I need all the entries repeated exactly as written.
START PROVIDED RECORDS
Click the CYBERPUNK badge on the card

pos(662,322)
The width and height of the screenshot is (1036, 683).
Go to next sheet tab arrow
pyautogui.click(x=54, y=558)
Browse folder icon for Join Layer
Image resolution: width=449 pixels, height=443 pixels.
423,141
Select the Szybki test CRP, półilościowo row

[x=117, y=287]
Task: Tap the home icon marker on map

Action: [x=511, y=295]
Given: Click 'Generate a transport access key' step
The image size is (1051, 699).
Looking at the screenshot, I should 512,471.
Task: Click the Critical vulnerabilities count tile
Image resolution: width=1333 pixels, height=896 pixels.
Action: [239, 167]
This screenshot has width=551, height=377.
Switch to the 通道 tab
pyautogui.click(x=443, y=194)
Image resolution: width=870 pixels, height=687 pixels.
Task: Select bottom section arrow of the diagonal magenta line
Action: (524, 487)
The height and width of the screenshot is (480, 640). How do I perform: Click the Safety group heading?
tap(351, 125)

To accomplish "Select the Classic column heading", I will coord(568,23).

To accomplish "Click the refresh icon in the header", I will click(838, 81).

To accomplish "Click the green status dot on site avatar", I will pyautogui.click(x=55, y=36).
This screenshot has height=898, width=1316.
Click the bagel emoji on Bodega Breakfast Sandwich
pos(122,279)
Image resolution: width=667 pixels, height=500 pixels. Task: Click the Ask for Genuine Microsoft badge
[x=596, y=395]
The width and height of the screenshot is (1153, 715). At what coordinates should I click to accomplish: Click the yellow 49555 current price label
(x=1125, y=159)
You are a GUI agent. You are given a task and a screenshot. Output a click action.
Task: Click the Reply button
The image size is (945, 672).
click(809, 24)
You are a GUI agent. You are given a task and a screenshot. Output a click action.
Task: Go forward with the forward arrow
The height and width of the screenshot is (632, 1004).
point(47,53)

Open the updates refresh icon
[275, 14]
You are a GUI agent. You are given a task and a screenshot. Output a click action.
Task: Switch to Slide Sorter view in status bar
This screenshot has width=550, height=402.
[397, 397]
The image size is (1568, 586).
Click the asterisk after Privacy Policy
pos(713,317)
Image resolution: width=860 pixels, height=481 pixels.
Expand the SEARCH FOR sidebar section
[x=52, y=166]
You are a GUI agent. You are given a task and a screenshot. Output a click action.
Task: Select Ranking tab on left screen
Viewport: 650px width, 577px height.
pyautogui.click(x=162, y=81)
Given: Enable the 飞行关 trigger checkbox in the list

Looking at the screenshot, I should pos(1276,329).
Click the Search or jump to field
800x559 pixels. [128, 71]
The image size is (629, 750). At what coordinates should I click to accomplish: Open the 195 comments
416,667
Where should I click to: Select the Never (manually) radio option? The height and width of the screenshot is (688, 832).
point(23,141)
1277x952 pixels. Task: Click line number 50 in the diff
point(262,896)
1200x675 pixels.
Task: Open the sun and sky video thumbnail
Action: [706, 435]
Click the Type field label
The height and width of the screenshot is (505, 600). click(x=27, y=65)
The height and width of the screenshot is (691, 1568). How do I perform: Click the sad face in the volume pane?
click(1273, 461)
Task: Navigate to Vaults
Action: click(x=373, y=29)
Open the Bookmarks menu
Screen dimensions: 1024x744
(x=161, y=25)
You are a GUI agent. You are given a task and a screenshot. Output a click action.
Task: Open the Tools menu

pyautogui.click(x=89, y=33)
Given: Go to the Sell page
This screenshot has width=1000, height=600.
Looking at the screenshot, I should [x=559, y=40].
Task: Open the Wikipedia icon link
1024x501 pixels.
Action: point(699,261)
END PROVIDED RECORDS
§ **RESULT OF THE TASK**
Click the CYBERPUNK badge on the card

pos(662,322)
The width and height of the screenshot is (1036, 683).
Go to next sheet tab arrow
pyautogui.click(x=54, y=558)
Browse folder icon for Join Layer
Image resolution: width=449 pixels, height=443 pixels.
423,141
Select the Szybki test CRP, półilościowo row

[x=117, y=287]
Task: Tap the home icon marker on map

Action: [x=511, y=295]
Given: Click 'Generate a transport access key' step
The image size is (1051, 699).
Looking at the screenshot, I should 512,471.
Task: Click the Critical vulnerabilities count tile
Image resolution: width=1333 pixels, height=896 pixels.
Action: [239, 167]
This screenshot has width=551, height=377.
Switch to the 通道 tab
pyautogui.click(x=443, y=194)
Image resolution: width=870 pixels, height=687 pixels.
Task: Select bottom section arrow of the diagonal magenta line
Action: (524, 487)
The height and width of the screenshot is (480, 640). How do I perform: Click the Safety group heading?
tap(351, 125)

To accomplish "Select the Classic column heading", I will coord(568,23).

To accomplish "Click the refresh icon in the header", I will click(838, 81).

To accomplish "Click the green status dot on site avatar", I will pyautogui.click(x=55, y=36).
This screenshot has height=898, width=1316.
Click the bagel emoji on Bodega Breakfast Sandwich
pos(122,279)
Image resolution: width=667 pixels, height=500 pixels. Task: Click the Ask for Genuine Microsoft badge
[x=596, y=395]
The width and height of the screenshot is (1153, 715). At what coordinates should I click to accomplish: Click the yellow 49555 current price label
(x=1125, y=159)
You are a GUI agent. You are given a task and a screenshot. Output a click action.
Task: Click the Reply button
The image size is (945, 672).
click(809, 24)
You are a GUI agent. You are given a task and a screenshot. Output a click action.
Task: Go forward with the forward arrow
The height and width of the screenshot is (632, 1004).
point(47,53)

Open the updates refresh icon
[275, 14]
You are a GUI agent. You are given a task and a screenshot. Output a click action.
Task: Switch to Slide Sorter view in status bar
This screenshot has width=550, height=402.
[397, 397]
The image size is (1568, 586).
Click the asterisk after Privacy Policy
pos(713,317)
Image resolution: width=860 pixels, height=481 pixels.
Expand the SEARCH FOR sidebar section
[x=52, y=166]
You are a GUI agent. You are given a task and a screenshot. Output a click action.
Task: Select Ranking tab on left screen
Viewport: 650px width, 577px height.
pyautogui.click(x=162, y=81)
Given: Enable the 飞行关 trigger checkbox in the list

Looking at the screenshot, I should pos(1276,329).
Click the Search or jump to field
800x559 pixels. [128, 71]
The image size is (629, 750). At what coordinates should I click to accomplish: Open the 195 comments
416,667
Where should I click to: Select the Never (manually) radio option? The height and width of the screenshot is (688, 832).
point(23,141)
1277x952 pixels. Task: Click line number 50 in the diff
point(262,896)
1200x675 pixels.
Task: Open the sun and sky video thumbnail
Action: [706, 435]
Click the Type field label
The height and width of the screenshot is (505, 600). click(x=27, y=65)
The height and width of the screenshot is (691, 1568). How do I perform: Click the sad face in the volume pane?
click(1273, 461)
Task: Navigate to Vaults
Action: click(x=373, y=29)
Open the Bookmarks menu
Screen dimensions: 1024x744
(x=161, y=25)
You are a GUI agent. You are given a task and a screenshot. Output a click action.
Task: Open the Tools menu

pyautogui.click(x=89, y=33)
Given: Go to the Sell page
This screenshot has width=1000, height=600.
Looking at the screenshot, I should [x=559, y=40].
Task: Open the Wikipedia icon link
1024x501 pixels.
Action: point(699,261)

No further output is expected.